Uma ossada humana em avançado estado de esqueletização, encontrada na manhã de domingo (19), às margens da Estrada Monalisa, em Sinop, pode pertencer a um jovem desaparecido há aproximadamente dois meses. A informação foi confirmada pela Delegacia de Homicídios e Proteção à Pessoa (DHPP), que aguarda o resultado do exame de DNA para confirmar a identidade da vítima.
Os restos mortais foram localizados por um morador da região que recolhia espigas de milho remanescentes da colheita para produzir ração animal. A ossada estava entre 15 e 20 metros da pista, em uma área de mata aberta que, até recentemente, era utilizada como plantação de milho.
De acordo com a perícia, durante a colheita mecanizada, o maquinário agrícola passou sobre o cadáver, fragmentando os ossos e espalhando os restos mortais por um raio de aproximadamente cinco metros.
A Polícia Militar isolou a área e acionou equipes da Polícia Civil, Politec e Instituto Médico Legal (IML) para os procedimentos periciais.

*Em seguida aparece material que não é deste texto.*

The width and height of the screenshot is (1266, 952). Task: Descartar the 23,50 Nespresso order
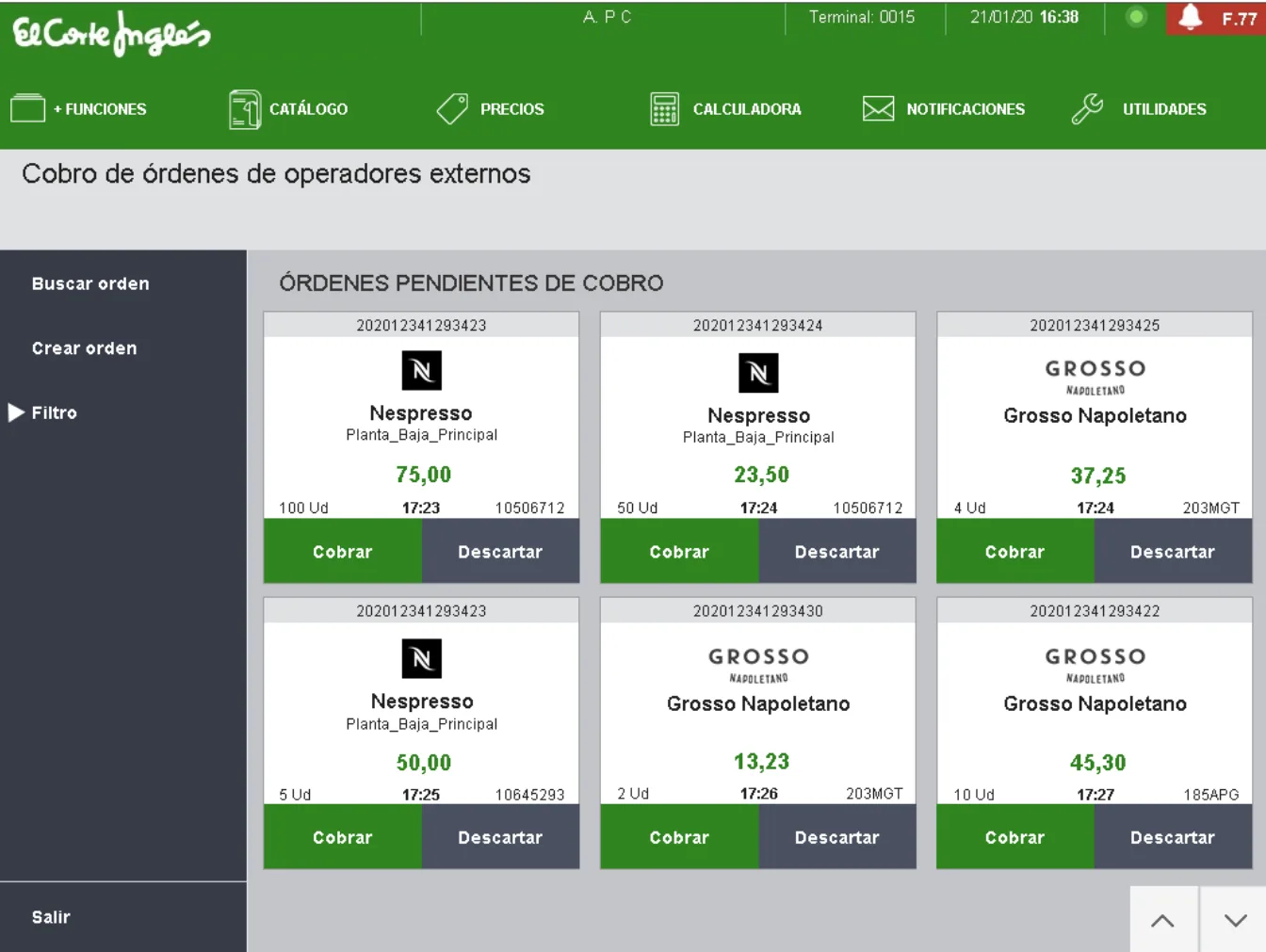click(836, 552)
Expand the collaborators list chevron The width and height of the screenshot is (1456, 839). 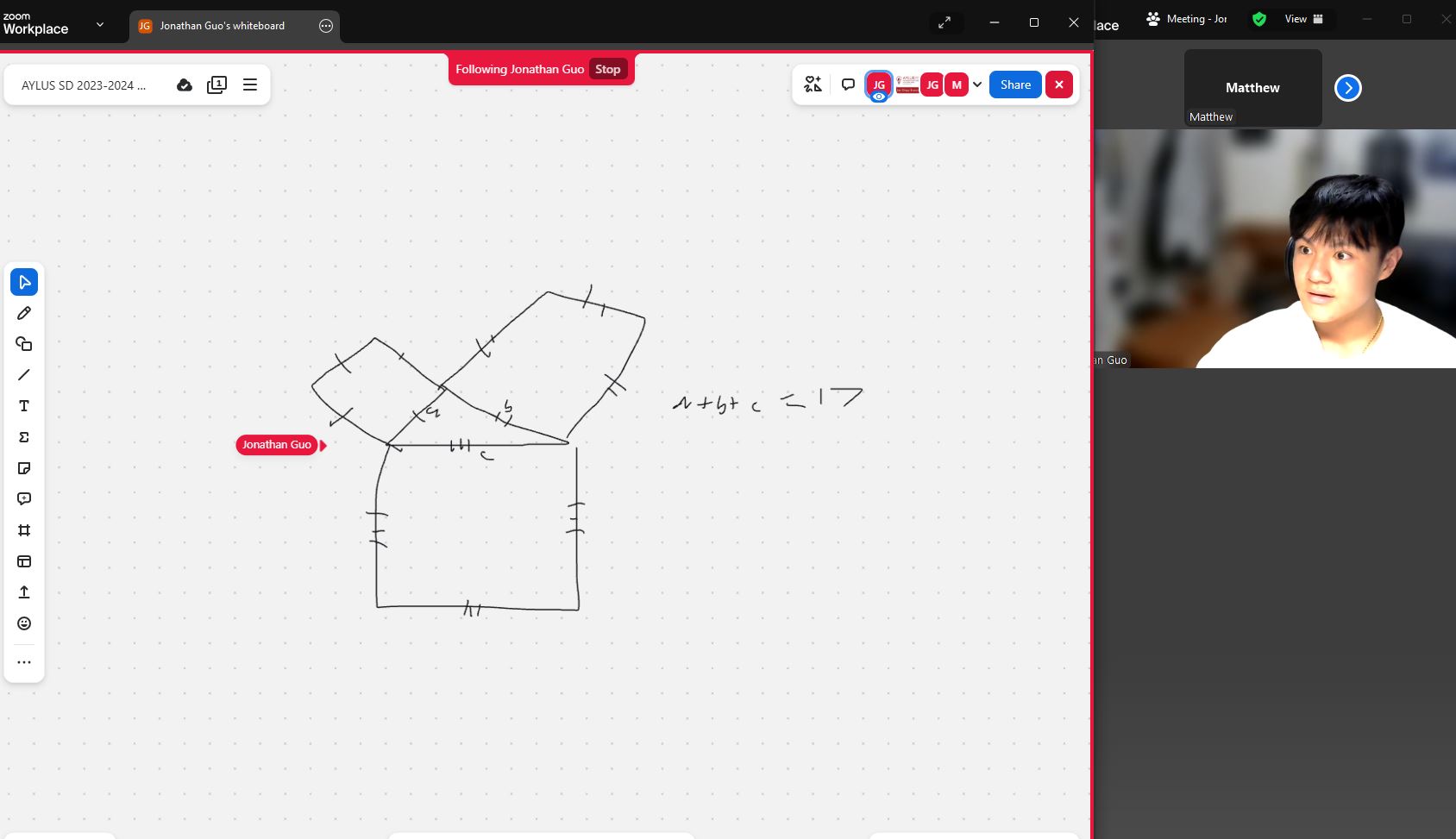click(x=977, y=85)
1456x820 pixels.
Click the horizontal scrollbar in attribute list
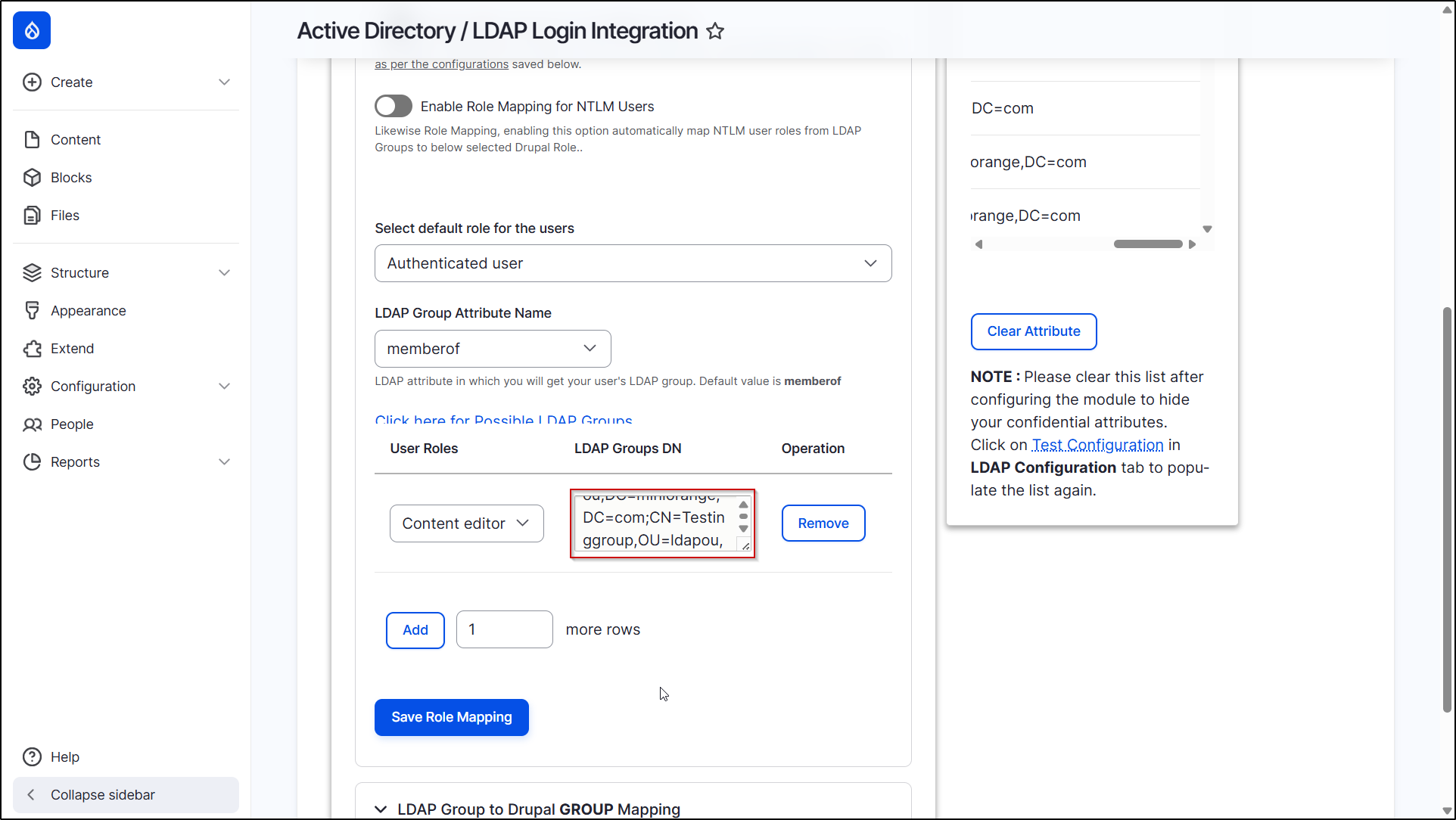1147,244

No local, foram recolhidos fragmentos com pele e couro cabeludo, além das roupas da vítima — uma bermuda vermelha e uma camiseta escura —, que poderão auxiliar no processo de identificação.

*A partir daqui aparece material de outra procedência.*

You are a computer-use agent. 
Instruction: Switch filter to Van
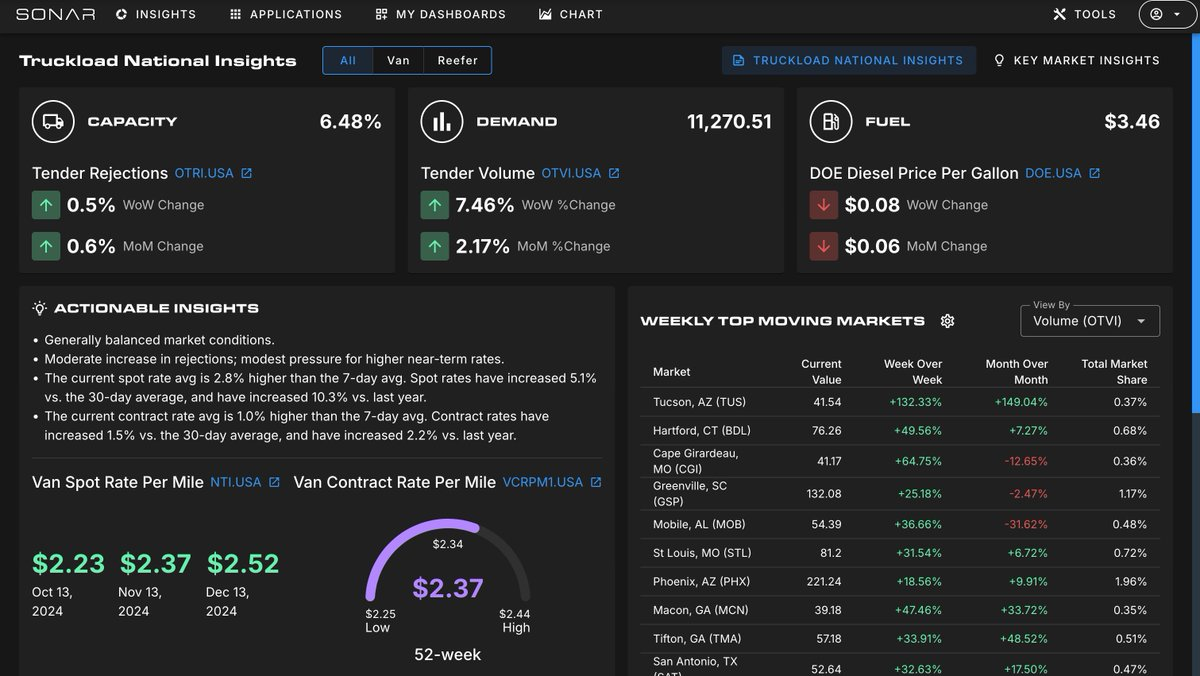(x=398, y=60)
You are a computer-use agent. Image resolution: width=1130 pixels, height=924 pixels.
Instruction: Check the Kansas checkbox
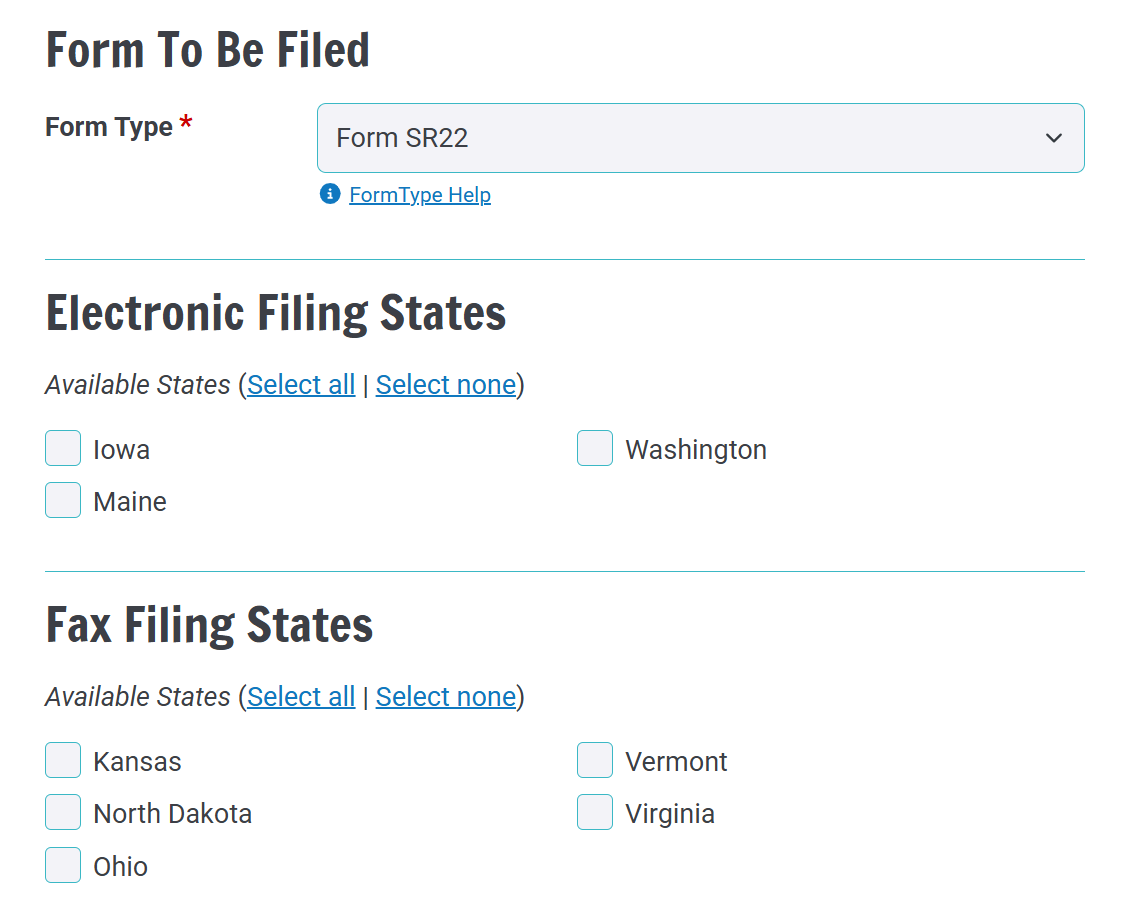pos(62,760)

Segundo a DHPP, logo após a localização da ossada, os investigadores cruzaram informações com registros de desaparecimento e encontraram um caso que coincide com o tempo estimado pela perícia.
A avaliação inicial indica que o corpo permaneceu no local entre 60 e 90 dias, período compatível com o desaparecimento de um jovem morador do bairro Menino Jesus.
Familiares do desaparecido forneceram material genético, que foi encaminhado para análise em Cuiabá. O resultado do exame de DNA deverá ser divulgado entre 60 e 90 dias e será determinante para confirmar ou descartar a identidade da vítima.
Mesmo antes da confirmação oficial, a Polícia Civil já trabalha com a hipótese de que a ossada pertença ao jovem desaparecido. Conforme o delegado, a vítima era usuária de drogas e havia recebido um “salve” — punição aplicada por integrantes de facções criminosas — devido a uma suposta dívida relacionada ao tráfico.
Pouco tempo depois desse episódio, o rapaz desapareceu sem deixar pistas, o que reforça a principal linha investigativa da DHPP.
Em relação à causa da morte, a análise preliminar não identificou perfurações aparentes no crânio que indiquem disparos de arma de fogo. No entanto, somente os exames periciais realizados em Cuiabá poderão apontar, se possível, a forma como a vítima morreu.
O delegado revelou ainda que a Polícia Civil já havia recebido uma denúncia informando que um corpo estaria escondido em um milharal na mesma região. Na ocasião, equipes realizaram buscas durante dois dias, porém em outro ponto da plantação, sem sucesso, já que o denunciante não conseguiu indicar o local exato por medo de represálias.
Com a localização da ossada no último domingo, os investigadores acreditam que a informação recebida anteriormente fazia referência ao mesmo caso.
A principal suspeita é que o local tenha sido utilizado como ponto de desova, ainda durante o período em que o milharal estava alto, o que teria dificultado a localização do corpo por várias semanas. A investigação prossegue para confirmar a identidade da vítima, esclarecer a dinâmica do crime e identificar os responsáveis pelo homicídio.